Brendan wants to call out to his friends, but something has robbed him of his voice. He crouches there, with one hand pressed flat against the base of the nearest tree, supporting him, and the other still gripping the empty pop can. He watches the figure as it passes from tree to tree, visible for seconds at a time as it dances gaily between the broad dark trunks.

The figure is either hideously deformed or wearing some kind of mask. The bone-white face is pinched forward and outward to form a long beak with a sharpened end. The large, bulbous eyes look like swimming goggles, but with black frames and lenses.

The figure is terrifying. Fear has taken Brendan’s voice, and only when he realises this does he regain the ability to communicate.
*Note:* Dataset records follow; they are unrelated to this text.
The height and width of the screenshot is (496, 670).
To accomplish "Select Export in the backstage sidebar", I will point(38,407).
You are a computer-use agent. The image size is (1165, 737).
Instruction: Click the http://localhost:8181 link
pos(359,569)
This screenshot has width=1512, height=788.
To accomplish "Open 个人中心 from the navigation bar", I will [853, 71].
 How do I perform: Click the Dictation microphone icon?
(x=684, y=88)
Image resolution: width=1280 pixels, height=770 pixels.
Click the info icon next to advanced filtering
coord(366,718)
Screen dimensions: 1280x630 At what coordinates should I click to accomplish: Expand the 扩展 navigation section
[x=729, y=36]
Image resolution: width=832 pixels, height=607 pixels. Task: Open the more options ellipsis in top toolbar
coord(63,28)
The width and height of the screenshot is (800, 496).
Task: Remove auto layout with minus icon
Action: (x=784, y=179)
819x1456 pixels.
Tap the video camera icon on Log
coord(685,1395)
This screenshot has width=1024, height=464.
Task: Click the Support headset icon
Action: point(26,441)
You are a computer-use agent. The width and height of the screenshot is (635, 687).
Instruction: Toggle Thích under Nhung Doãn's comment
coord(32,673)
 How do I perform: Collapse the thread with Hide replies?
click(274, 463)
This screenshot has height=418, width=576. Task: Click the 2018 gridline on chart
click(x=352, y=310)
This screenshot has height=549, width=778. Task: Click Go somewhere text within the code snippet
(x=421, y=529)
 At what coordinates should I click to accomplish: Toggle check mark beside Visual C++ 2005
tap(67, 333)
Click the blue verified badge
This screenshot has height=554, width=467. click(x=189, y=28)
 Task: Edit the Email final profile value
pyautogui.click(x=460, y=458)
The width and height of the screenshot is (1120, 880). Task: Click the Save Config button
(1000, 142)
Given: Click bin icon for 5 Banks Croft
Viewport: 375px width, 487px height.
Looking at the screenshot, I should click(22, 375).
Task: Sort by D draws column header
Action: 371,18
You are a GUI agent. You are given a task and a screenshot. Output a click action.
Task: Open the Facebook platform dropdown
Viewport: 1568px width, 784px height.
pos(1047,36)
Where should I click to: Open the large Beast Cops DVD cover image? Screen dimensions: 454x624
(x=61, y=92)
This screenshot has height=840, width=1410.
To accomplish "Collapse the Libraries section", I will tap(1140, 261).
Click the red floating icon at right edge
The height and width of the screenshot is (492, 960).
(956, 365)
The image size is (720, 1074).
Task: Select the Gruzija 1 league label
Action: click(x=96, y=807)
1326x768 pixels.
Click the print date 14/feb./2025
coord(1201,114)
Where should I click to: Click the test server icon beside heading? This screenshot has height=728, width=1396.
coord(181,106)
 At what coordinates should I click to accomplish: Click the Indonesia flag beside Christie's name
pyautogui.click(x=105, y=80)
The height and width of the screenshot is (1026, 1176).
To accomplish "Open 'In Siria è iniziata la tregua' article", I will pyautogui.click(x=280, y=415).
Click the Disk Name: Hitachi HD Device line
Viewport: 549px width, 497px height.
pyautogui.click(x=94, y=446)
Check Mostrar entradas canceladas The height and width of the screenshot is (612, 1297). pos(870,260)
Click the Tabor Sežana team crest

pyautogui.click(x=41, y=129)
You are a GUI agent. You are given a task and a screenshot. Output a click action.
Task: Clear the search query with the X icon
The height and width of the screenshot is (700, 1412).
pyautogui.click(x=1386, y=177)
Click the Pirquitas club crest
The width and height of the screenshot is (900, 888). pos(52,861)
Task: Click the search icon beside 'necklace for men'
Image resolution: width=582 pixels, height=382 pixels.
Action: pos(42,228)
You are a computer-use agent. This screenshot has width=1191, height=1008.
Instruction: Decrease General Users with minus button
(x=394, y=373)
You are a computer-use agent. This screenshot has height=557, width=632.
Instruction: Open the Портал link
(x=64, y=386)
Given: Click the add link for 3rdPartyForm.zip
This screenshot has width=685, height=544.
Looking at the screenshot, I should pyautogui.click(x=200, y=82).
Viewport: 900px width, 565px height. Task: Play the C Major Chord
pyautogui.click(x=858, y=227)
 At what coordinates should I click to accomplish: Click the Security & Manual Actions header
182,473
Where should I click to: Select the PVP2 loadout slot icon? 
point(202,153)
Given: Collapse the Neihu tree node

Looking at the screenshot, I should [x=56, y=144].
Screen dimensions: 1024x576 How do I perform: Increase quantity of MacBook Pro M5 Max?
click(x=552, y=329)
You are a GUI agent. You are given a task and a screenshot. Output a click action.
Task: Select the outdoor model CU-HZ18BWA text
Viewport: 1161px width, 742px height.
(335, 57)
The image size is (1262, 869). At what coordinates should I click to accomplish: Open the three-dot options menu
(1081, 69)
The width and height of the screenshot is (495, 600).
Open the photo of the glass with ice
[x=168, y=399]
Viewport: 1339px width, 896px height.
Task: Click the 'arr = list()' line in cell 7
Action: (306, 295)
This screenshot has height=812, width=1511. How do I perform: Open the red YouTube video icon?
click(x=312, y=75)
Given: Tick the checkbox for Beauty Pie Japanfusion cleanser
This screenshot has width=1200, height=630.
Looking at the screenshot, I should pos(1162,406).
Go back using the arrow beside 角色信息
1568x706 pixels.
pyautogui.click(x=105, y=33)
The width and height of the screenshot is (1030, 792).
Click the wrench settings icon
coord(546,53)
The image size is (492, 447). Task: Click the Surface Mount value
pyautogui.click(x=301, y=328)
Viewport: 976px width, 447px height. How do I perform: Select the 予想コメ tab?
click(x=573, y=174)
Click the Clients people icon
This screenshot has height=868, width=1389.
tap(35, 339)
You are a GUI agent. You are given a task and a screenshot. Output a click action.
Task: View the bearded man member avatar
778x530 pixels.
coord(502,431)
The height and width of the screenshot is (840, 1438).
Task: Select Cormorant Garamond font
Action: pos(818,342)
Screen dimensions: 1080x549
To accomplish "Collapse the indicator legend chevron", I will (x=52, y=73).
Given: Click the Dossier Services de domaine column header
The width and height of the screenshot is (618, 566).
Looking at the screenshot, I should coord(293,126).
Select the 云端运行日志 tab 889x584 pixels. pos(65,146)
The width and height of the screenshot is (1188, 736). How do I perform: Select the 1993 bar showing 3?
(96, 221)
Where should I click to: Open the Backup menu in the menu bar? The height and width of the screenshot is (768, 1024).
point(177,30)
“Lads!” He turns and glances towards his friends, and then back again to where he saw the figure. It has stopped and turned towards him in the short time when his attention was elsewhere; he feels its gaze, even through the absurd goggles. There is a thin walking stick in the figure’s yellow-gloved right hand, and it raises it, like a weapon or a magician’s wand, pointing it in Brendan’s direction. The other hand, also covered by a dull yellow glove, makes abstract shapes and patterns in the air, the fingers moving in intricate contortions, as if they are tying knots out of nothing. He knows that he should not be able to pick out such minor details at this distance, but somehow he can. It is as if the figure has grown more vital in his perspective, like an embossed image standing proud from a flat background. The effect is disorienting: he feels sick, his head begins to pound; his eyes water as the figure looms in his vision, drawing closer and increasing in definition without taking even a single step towards him. It must be an optical illusion… a trick of the light.